#### PROBLEM REQUIREMENTS
Return each line of the data below that contains the string "dimensions".

#### DATA SUPPLIED
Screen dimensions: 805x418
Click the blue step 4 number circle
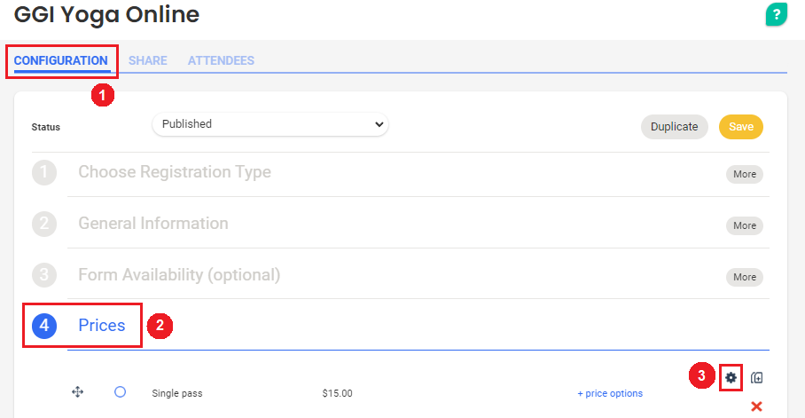44,327
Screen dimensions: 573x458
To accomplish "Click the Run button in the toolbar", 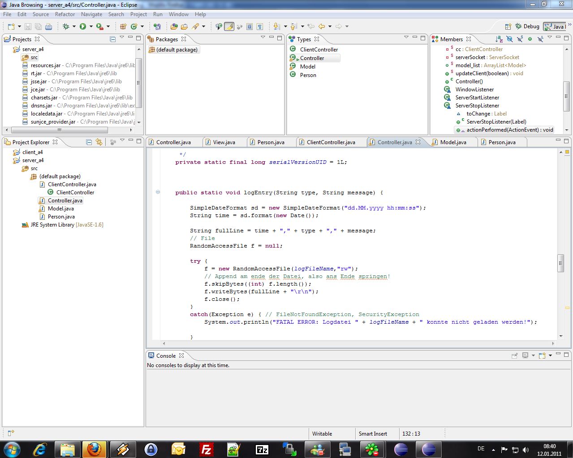I will coord(83,26).
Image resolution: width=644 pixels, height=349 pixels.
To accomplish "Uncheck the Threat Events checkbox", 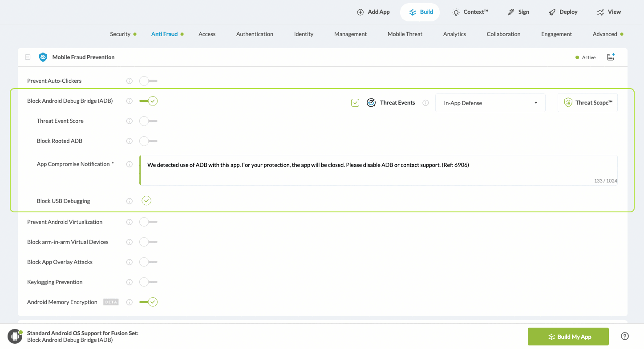I will pos(355,103).
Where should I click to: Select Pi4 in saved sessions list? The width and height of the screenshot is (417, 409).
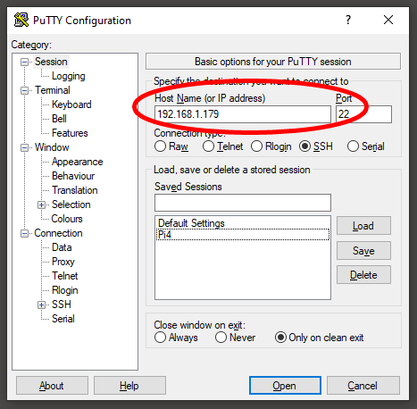242,235
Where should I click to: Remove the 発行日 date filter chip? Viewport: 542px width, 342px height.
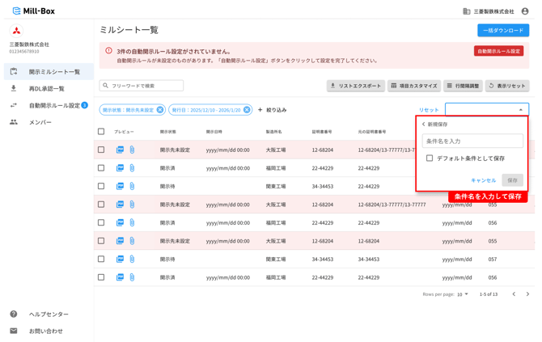pos(247,110)
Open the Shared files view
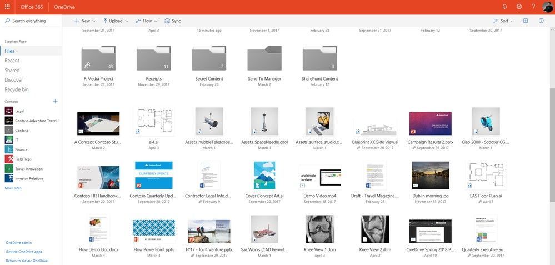The height and width of the screenshot is (265, 555). click(x=12, y=71)
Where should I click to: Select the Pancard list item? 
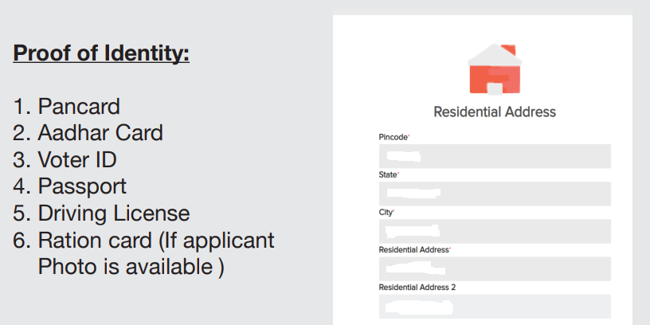point(67,107)
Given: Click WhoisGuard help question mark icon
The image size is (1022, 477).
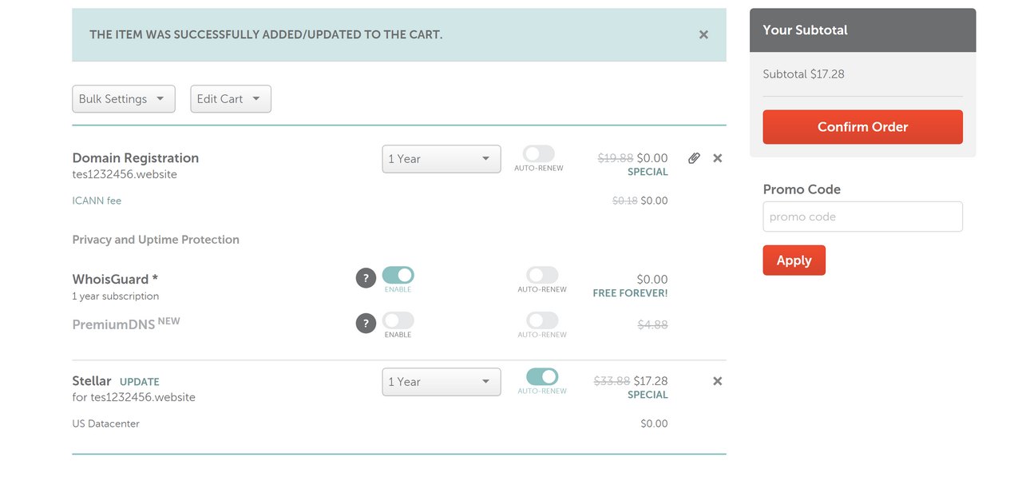Looking at the screenshot, I should pos(366,278).
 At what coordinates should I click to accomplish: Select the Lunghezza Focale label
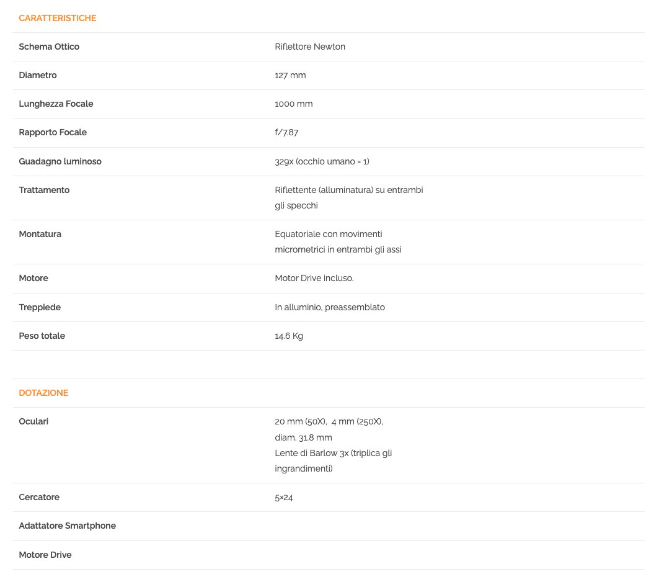click(56, 104)

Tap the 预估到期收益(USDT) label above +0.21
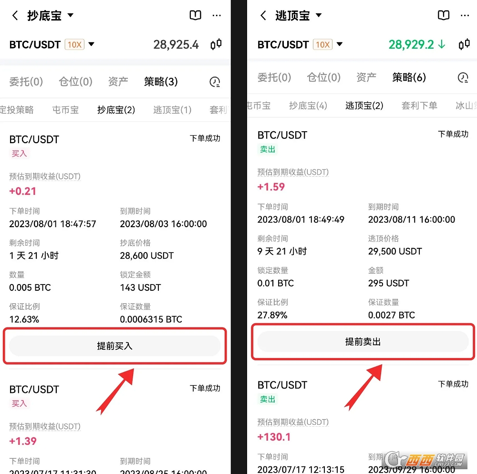[x=45, y=176]
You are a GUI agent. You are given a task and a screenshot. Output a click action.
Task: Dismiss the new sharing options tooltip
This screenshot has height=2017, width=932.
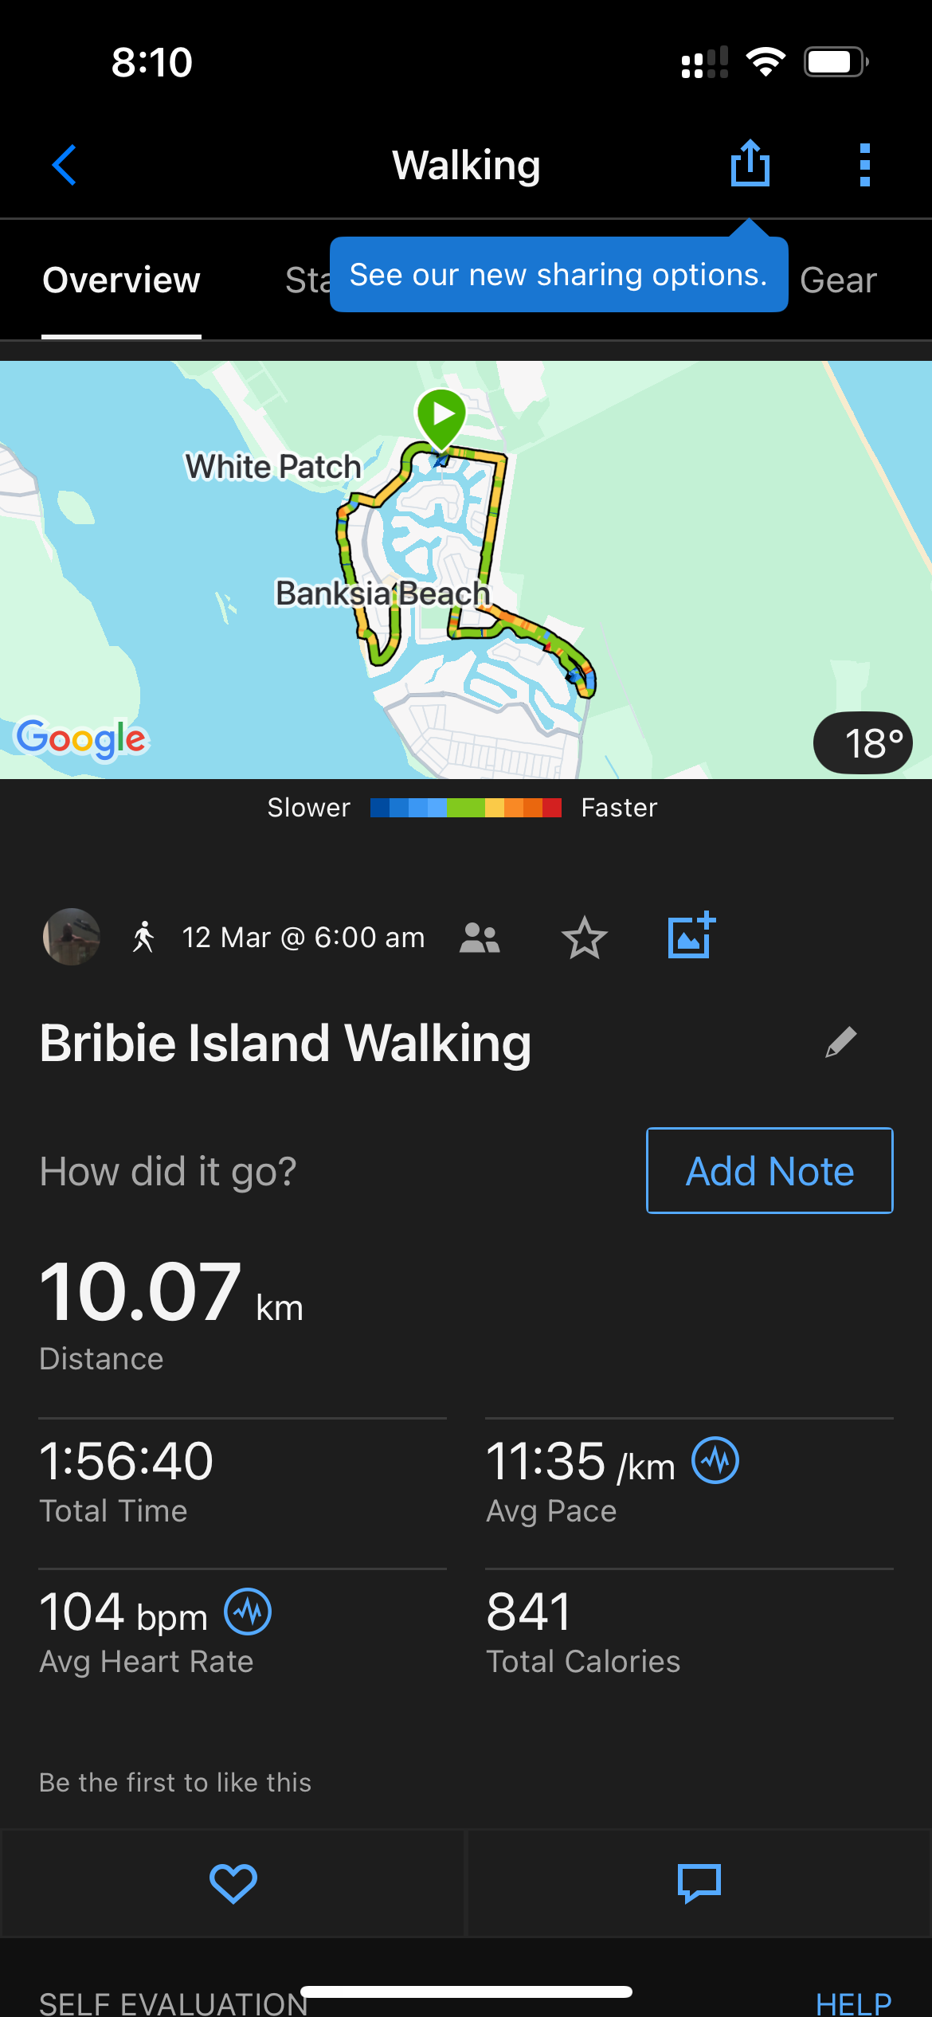[x=558, y=275]
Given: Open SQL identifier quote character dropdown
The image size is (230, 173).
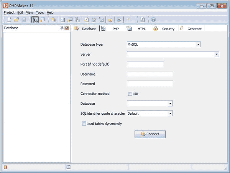Looking at the screenshot, I should [170, 114].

#### REPLY
Screen dimensions: 805x418
Screen dimensions: 573x458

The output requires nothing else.